INFORMATION below:
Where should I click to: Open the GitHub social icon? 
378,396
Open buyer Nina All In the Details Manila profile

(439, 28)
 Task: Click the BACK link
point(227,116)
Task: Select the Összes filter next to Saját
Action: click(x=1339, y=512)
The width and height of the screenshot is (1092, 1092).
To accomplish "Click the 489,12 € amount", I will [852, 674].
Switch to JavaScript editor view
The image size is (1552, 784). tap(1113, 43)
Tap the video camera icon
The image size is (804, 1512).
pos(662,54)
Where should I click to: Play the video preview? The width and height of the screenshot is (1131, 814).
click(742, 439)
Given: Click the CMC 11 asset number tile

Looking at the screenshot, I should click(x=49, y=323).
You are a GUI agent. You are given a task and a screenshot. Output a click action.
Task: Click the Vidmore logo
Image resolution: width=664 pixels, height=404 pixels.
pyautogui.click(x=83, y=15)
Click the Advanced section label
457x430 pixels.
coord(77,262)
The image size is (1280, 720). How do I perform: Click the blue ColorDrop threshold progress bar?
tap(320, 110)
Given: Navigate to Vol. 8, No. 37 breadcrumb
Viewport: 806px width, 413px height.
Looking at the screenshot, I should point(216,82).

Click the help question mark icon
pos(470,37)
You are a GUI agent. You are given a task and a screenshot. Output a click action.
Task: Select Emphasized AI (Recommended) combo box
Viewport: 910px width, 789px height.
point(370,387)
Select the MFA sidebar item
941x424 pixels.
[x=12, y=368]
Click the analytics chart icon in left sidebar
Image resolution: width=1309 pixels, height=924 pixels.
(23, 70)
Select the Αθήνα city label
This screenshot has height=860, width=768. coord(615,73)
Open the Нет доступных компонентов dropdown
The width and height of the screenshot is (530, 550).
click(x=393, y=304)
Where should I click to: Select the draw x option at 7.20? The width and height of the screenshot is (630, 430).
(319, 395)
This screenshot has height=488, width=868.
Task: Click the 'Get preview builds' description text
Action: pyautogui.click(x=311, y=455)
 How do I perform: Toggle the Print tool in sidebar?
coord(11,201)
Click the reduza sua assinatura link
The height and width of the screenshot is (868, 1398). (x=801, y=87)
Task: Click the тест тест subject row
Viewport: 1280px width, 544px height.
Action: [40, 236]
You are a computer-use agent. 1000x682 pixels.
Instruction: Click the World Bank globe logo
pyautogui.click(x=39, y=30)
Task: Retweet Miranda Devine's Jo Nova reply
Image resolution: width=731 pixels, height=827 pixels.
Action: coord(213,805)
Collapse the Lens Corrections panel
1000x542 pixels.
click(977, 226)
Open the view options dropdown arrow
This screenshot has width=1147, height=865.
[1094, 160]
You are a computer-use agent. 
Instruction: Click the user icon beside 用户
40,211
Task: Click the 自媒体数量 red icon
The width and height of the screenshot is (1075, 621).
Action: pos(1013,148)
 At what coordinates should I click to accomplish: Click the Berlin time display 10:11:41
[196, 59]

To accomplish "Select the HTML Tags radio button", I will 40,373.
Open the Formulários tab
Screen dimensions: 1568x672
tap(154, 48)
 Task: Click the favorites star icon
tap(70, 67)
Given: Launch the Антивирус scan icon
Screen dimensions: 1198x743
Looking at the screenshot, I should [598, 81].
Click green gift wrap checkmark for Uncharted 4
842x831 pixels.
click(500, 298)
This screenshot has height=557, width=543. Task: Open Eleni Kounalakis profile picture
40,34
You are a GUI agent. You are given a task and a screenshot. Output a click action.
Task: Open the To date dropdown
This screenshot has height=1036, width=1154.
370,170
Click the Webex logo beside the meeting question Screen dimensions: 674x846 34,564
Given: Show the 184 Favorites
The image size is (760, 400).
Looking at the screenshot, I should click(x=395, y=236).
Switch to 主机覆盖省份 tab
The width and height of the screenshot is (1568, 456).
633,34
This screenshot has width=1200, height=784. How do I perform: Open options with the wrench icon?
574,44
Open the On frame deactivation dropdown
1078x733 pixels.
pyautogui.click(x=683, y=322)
End of INFORMATION.
**AIM OF THE TASK**: When you reach the end of the records, set them all down again exactly.

**YOUR RESPONSE**:
Where should I click to: Open the GitHub social icon? 
378,396
Open buyer Nina All In the Details Manila profile

(439, 28)
 Task: Click the BACK link
point(227,116)
Task: Select the Összes filter next to Saját
Action: click(x=1339, y=512)
The width and height of the screenshot is (1092, 1092).
To accomplish "Click the 489,12 € amount", I will [852, 674].
Switch to JavaScript editor view
The image size is (1552, 784). tap(1113, 43)
Tap the video camera icon
The image size is (804, 1512).
pos(662,54)
Where should I click to: Play the video preview? The width and height of the screenshot is (1131, 814).
click(742, 439)
Given: Click the CMC 11 asset number tile

Looking at the screenshot, I should click(x=49, y=323).
You are a GUI agent. You are given a task and a screenshot. Output a click action.
Task: Click the Vidmore logo
Image resolution: width=664 pixels, height=404 pixels.
pyautogui.click(x=83, y=15)
Click the Advanced section label
457x430 pixels.
coord(77,262)
The image size is (1280, 720). How do I perform: Click the blue ColorDrop threshold progress bar?
tap(320, 110)
Given: Navigate to Vol. 8, No. 37 breadcrumb
Viewport: 806px width, 413px height.
Looking at the screenshot, I should point(216,82).

Click the help question mark icon
pos(470,37)
You are a GUI agent. You are given a task and a screenshot. Output a click action.
Task: Select Emphasized AI (Recommended) combo box
Viewport: 910px width, 789px height.
point(370,387)
Select the MFA sidebar item
941x424 pixels.
[x=12, y=368]
Click the analytics chart icon in left sidebar
Image resolution: width=1309 pixels, height=924 pixels.
(23, 70)
Select the Αθήνα city label
This screenshot has height=860, width=768. coord(615,73)
Open the Нет доступных компонентов dropdown
The width and height of the screenshot is (530, 550).
click(x=393, y=304)
Where should I click to: Select the draw x option at 7.20? The width and height of the screenshot is (630, 430).
(319, 395)
This screenshot has height=488, width=868.
Task: Click the 'Get preview builds' description text
Action: pyautogui.click(x=311, y=455)
 How do I perform: Toggle the Print tool in sidebar?
coord(11,201)
Click the reduza sua assinatura link
The height and width of the screenshot is (868, 1398). (x=801, y=87)
Task: Click the тест тест subject row
Viewport: 1280px width, 544px height.
Action: [40, 236]
You are a computer-use agent. 1000x682 pixels.
Instruction: Click the World Bank globe logo
pyautogui.click(x=39, y=30)
Task: Retweet Miranda Devine's Jo Nova reply
Image resolution: width=731 pixels, height=827 pixels.
Action: coord(213,805)
Collapse the Lens Corrections panel
1000x542 pixels.
click(977, 226)
Open the view options dropdown arrow
This screenshot has width=1147, height=865.
[1094, 160]
You are a computer-use agent. 
Instruction: Click the user icon beside 用户
40,211
Task: Click the 自媒体数量 red icon
The width and height of the screenshot is (1075, 621).
Action: pos(1013,148)
 At what coordinates should I click to accomplish: Click the Berlin time display 10:11:41
[196, 59]

To accomplish "Select the HTML Tags radio button", I will 40,373.
Open the Formulários tab
Screen dimensions: 1568x672
tap(154, 48)
 Task: Click the favorites star icon
tap(70, 67)
Given: Launch the Антивирус scan icon
Screen dimensions: 1198x743
Looking at the screenshot, I should [598, 81].
Click green gift wrap checkmark for Uncharted 4
842x831 pixels.
click(500, 298)
This screenshot has height=557, width=543. Task: Open Eleni Kounalakis profile picture
40,34
You are a GUI agent. You are given a task and a screenshot. Output a click action.
Task: Open the To date dropdown
This screenshot has height=1036, width=1154.
370,170
Click the Webex logo beside the meeting question Screen dimensions: 674x846 34,564
Given: Show the 184 Favorites
The image size is (760, 400).
Looking at the screenshot, I should click(x=395, y=236).
Switch to 主机覆盖省份 tab
The width and height of the screenshot is (1568, 456).
633,34
This screenshot has width=1200, height=784. How do I perform: Open options with the wrench icon?
574,44
Open the On frame deactivation dropdown
1078x733 pixels.
pyautogui.click(x=683, y=322)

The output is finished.